Hugh, clammy, crouched in the bushes, looking for the quickest way back to his car. A clattering spurt. He hit the ground. He felt dirt ring his lips like margarita salt. When he glanced up, he saw the men laughing, slapping hands. Pinewood targets — crude triangles nailed to trees — swayed, torn, in scattered smoke-swales. The air smelled singed.

Voices. Foul cigars. Two men, strolling. Hugh ducked.

“—planes leaving regular now out of Mena, Arkansas.

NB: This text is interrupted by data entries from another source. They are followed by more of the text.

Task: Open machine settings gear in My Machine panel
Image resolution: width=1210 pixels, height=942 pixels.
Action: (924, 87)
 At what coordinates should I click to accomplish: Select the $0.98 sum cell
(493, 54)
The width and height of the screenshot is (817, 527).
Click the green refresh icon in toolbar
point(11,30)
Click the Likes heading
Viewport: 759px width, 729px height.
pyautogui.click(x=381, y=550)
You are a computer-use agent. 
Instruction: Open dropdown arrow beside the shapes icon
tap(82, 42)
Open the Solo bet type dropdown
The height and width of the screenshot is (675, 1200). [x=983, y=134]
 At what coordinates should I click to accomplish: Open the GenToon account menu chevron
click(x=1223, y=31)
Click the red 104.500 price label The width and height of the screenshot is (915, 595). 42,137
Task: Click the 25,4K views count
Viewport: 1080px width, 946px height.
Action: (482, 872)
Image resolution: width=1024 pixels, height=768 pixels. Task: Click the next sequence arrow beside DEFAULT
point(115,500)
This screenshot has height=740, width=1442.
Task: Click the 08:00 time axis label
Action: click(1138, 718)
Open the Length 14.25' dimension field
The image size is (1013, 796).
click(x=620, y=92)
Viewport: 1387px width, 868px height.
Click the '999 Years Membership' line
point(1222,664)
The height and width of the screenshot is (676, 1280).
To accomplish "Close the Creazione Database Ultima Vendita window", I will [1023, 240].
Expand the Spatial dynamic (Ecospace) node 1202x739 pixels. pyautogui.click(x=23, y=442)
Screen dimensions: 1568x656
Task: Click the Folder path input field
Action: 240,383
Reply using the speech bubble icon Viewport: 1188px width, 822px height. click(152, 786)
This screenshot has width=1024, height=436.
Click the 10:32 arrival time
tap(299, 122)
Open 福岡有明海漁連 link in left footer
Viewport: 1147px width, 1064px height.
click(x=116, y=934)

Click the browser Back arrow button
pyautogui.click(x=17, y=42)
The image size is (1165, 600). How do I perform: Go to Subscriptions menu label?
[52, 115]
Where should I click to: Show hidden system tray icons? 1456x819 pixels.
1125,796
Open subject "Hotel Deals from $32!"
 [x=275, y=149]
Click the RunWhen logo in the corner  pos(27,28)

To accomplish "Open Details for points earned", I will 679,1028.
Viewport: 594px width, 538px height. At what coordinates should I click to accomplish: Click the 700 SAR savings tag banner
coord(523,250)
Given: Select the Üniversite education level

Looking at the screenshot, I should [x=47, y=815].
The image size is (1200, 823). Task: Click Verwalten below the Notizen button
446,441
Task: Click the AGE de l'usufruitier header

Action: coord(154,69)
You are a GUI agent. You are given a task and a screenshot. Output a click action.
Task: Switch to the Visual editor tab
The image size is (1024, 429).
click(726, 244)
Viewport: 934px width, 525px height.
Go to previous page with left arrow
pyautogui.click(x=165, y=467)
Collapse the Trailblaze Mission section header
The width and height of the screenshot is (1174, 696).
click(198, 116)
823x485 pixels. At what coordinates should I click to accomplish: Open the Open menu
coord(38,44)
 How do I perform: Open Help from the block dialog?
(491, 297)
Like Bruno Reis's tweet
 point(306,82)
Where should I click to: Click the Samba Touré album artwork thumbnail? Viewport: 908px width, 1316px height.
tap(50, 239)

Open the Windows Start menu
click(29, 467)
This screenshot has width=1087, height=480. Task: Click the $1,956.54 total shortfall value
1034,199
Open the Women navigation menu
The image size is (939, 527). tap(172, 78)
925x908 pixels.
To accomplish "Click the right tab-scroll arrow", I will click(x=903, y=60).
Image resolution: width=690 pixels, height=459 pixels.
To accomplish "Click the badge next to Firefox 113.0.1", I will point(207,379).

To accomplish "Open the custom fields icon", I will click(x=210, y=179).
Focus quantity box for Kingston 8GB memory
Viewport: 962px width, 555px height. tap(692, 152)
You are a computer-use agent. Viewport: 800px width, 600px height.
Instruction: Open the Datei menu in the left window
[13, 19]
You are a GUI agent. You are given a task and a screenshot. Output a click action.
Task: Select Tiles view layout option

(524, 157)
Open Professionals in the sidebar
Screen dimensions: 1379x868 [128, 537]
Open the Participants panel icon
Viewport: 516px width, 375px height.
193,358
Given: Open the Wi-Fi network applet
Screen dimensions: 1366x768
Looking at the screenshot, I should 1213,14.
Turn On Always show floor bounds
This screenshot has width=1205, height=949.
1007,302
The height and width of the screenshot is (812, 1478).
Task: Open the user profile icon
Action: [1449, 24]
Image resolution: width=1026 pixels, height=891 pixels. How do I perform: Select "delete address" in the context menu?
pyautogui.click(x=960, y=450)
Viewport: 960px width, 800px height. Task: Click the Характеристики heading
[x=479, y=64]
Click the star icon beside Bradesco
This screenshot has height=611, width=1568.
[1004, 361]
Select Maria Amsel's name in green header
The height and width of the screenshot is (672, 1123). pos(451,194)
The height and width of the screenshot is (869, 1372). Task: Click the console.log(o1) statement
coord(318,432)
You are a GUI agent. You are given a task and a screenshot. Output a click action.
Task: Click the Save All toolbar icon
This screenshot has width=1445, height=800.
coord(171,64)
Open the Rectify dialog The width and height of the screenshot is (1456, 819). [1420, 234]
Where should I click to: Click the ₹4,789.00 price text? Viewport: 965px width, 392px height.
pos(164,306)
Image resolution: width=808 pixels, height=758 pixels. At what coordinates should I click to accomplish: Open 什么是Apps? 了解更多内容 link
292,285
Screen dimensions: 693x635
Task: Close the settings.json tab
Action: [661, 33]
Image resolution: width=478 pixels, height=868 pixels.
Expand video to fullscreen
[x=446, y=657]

I got a buddy, making drops just inside Honduras. He can get us on. Three, four runs a week. Damn good pay.”

“AK-47s?”

“Ordnance one way, poppy coming back.”

“Where to?”

“Houston, Chi-town, L.A. Diming it to inner-city niggers, raising money for the ops. Plan of exquisite beauty.”

“Wires cross, our asses covered?”

“Nope. Deniability, all the way up. That’s the risk we take. What say, pard?”

“I’ll think on it. Hell, what’d I tell Shirl?”

“Shit, Rusty, with the scratch you’d make, you could set her up in a nice little house in Houston. Curtains in the kitchen. A rosy, air-freshened john.” They laughed. “She don’t have to know what’s propping up her sweet American Dream.”

“She wouldn’t believe it anyway.”

“Right. Another lovely plan.”

When they moved away, Hugh scrambled backwards, out of the bushes. He wriggled down a broad slope and turned for his car.